» **Problem to solve**
Set down the lines below exactly as they stand, please. Go from the first through the one containing "العب الاخري (789, 473)".

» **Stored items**

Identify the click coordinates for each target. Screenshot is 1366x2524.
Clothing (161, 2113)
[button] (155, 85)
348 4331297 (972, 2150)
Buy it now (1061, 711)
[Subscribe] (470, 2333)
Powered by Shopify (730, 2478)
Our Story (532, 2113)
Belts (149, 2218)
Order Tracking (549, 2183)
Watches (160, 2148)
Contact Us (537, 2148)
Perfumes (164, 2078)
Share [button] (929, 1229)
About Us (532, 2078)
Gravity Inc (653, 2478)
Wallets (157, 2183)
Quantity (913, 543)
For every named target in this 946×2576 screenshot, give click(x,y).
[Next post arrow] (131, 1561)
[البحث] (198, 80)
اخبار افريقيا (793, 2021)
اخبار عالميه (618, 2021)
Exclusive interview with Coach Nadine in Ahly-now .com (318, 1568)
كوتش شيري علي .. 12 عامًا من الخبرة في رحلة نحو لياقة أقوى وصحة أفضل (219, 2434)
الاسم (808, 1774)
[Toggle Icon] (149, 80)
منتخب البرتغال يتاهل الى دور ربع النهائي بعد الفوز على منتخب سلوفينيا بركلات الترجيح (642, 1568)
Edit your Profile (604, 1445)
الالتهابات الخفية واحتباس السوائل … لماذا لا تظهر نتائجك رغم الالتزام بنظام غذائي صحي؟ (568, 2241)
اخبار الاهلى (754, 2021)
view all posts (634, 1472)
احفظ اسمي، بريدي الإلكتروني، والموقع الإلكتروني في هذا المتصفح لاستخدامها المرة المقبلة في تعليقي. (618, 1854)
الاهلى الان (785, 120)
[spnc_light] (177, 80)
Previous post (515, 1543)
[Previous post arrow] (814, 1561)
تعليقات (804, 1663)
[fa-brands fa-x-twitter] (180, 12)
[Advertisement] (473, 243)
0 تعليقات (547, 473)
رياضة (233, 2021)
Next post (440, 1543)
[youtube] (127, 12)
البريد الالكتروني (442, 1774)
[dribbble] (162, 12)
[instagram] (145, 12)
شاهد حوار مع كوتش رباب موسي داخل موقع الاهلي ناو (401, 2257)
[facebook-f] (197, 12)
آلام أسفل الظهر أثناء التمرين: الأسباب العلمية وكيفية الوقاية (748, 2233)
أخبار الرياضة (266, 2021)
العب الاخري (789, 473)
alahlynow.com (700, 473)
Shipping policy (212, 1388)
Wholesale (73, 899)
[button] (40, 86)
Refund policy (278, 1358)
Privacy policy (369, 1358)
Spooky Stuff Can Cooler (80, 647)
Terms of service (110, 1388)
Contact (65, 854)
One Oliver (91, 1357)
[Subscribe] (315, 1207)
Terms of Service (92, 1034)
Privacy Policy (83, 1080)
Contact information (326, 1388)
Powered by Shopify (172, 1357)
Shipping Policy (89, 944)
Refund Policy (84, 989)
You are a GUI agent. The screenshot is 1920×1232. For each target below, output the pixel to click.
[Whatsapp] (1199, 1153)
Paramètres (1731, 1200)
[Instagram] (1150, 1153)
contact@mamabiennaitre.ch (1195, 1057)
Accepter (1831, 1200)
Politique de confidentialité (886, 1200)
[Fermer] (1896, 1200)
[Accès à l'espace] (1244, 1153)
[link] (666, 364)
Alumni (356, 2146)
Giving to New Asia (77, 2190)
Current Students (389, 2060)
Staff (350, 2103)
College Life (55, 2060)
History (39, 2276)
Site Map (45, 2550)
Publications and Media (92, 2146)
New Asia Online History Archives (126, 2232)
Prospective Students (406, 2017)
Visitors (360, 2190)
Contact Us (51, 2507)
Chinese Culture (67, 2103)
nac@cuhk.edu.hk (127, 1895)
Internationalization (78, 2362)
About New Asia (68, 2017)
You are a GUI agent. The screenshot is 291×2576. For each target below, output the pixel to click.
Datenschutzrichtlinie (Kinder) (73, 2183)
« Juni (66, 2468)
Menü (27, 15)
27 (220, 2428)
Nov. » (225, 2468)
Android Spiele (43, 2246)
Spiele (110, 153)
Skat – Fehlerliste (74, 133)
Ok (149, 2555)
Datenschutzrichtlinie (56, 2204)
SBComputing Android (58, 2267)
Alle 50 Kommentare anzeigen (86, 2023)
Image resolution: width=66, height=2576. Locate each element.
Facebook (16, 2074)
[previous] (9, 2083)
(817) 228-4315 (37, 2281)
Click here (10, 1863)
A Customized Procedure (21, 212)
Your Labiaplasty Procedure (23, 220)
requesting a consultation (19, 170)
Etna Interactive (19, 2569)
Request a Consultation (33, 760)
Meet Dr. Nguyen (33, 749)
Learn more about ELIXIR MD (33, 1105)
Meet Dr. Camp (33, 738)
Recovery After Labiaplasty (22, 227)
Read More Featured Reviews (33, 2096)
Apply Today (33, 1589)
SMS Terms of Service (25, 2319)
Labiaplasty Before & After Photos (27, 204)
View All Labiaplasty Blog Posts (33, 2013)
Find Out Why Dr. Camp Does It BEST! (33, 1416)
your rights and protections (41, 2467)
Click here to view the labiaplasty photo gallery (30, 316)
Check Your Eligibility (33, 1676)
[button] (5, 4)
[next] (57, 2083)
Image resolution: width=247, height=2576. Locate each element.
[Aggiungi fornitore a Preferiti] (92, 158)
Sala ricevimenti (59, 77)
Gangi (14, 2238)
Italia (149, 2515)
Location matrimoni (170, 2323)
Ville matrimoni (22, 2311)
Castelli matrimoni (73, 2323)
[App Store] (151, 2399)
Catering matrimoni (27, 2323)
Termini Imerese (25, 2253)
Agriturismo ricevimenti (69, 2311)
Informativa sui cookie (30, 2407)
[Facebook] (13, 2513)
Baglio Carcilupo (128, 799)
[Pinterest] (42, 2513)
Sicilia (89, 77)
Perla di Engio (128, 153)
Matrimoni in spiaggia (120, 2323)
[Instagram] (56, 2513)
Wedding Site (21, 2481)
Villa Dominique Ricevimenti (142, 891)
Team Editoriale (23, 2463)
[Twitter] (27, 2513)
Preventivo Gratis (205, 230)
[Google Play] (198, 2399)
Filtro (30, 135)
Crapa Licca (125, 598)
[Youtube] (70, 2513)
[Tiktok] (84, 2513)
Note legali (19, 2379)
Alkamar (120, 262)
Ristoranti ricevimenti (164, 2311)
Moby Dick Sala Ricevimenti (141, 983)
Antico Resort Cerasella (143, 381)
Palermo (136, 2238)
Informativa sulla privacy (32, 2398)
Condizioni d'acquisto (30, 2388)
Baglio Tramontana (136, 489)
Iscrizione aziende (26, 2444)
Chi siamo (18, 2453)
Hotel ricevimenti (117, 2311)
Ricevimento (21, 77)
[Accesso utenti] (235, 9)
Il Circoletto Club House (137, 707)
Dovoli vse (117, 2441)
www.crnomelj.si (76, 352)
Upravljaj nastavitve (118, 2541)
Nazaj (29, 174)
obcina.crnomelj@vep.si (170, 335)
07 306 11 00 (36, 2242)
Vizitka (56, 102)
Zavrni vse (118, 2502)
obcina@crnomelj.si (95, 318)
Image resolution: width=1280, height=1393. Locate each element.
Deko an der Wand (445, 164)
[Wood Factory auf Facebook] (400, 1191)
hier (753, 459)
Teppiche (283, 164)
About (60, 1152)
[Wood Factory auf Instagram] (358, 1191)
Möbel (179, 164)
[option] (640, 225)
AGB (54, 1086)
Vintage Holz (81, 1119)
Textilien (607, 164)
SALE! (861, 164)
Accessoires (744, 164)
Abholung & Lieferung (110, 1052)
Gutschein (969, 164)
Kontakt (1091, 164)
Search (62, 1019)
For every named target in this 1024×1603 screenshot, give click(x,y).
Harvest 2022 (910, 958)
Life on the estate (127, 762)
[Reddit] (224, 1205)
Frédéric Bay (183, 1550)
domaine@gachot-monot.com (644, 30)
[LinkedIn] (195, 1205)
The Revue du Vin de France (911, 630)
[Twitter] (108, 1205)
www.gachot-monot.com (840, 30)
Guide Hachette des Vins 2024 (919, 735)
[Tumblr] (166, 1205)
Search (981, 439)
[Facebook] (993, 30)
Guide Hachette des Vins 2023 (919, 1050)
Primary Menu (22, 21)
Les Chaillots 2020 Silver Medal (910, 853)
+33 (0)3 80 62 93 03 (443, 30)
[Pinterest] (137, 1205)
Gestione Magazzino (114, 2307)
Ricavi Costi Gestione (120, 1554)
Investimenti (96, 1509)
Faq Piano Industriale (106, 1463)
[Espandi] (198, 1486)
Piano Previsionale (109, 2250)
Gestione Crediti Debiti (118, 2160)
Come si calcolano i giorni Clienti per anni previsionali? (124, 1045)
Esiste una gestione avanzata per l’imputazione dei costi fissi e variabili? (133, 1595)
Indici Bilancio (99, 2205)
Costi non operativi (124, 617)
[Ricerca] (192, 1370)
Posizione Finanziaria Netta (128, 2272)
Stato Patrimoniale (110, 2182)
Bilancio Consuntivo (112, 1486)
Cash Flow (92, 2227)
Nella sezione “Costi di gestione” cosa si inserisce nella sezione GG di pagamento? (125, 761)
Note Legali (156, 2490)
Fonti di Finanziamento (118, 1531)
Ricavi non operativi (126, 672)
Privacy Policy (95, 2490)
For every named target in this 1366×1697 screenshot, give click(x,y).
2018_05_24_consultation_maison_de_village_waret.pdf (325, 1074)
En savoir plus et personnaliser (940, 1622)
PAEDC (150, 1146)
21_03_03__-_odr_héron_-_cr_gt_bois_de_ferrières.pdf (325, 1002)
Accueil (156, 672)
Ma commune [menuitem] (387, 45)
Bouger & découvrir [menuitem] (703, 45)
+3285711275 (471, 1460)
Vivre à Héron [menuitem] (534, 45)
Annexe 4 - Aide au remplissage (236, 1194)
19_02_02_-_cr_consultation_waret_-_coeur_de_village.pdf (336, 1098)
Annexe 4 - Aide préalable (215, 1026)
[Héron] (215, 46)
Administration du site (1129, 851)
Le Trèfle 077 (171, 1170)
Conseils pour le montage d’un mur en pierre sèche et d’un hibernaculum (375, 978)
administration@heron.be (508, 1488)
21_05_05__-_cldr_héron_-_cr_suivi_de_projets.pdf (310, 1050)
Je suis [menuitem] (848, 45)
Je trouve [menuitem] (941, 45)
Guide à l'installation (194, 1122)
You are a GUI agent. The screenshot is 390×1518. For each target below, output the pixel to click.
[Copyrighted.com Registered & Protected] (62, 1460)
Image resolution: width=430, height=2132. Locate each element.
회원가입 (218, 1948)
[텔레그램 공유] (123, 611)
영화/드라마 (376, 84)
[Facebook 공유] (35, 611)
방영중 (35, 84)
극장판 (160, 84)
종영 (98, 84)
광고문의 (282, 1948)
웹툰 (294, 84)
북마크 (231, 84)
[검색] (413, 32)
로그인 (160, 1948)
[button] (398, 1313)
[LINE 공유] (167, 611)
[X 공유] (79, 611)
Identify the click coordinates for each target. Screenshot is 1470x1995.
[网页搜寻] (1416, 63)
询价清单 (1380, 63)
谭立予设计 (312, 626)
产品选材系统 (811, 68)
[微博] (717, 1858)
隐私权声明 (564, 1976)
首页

» **Output**
Identify the click coordinates for each target. Screenshot is 1366x2524.
Clothing (161, 2113)
[button] (155, 85)
348 4331297 (972, 2150)
Buy it now (1061, 711)
[Subscribe] (470, 2333)
Powered by Shopify (730, 2478)
Our Story (532, 2113)
Belts (149, 2218)
Order Tracking (549, 2183)
Watches (160, 2148)
Contact Us (537, 2148)
Perfumes (164, 2078)
Share [button] (929, 1229)
About Us (532, 2078)
Gravity Inc (653, 2478)
Wallets (157, 2183)
Quantity (913, 543)
For every named target in this 946×2576 screenshot, give click(x,y).
[Next post arrow] (131, 1561)
[البحث] (198, 80)
اخبار افريقيا (793, 2021)
اخبار عالميه (618, 2021)
Exclusive interview with Coach Nadine in Ahly-now .com (318, 1568)
كوتش شيري علي .. 12 عامًا من الخبرة في رحلة نحو لياقة أقوى وصحة أفضل (219, 2434)
الاسم (808, 1774)
[Toggle Icon] (149, 80)
منتخب البرتغال يتاهل الى دور ربع النهائي بعد الفوز على منتخب سلوفينيا بركلات الترجيح (642, 1568)
Edit your Profile (604, 1445)
الالتهابات الخفية واحتباس السوائل … لماذا لا تظهر نتائجك رغم الالتزام بنظام غذائي صحي؟ (568, 2241)
اخبار الاهلى (754, 2021)
view all posts (634, 1472)
احفظ اسمي، بريدي الإلكتروني، والموقع الإلكتروني في هذا المتصفح لاستخدامها المرة المقبلة في تعليقي. (618, 1854)
الاهلى الان (785, 120)
[spnc_light] (177, 80)
Previous post (515, 1543)
[Previous post arrow] (814, 1561)
تعليقات (804, 1663)
[fa-brands fa-x-twitter] (180, 12)
[Advertisement] (473, 243)
0 تعليقات (547, 473)
رياضة (233, 2021)
Next post (440, 1543)
[youtube] (127, 12)
البريد الالكتروني (442, 1774)
[dribbble] (162, 12)
[instagram] (145, 12)
شاهد حوار مع كوتش رباب موسي داخل موقع الاهلي ناو (401, 2257)
[facebook-f] (197, 12)
آلام أسفل الظهر أثناء التمرين: الأسباب العلمية وكيفية الوقاية (748, 2233)
أخبار الرياضة (266, 2021)
العب الاخري (789, 473)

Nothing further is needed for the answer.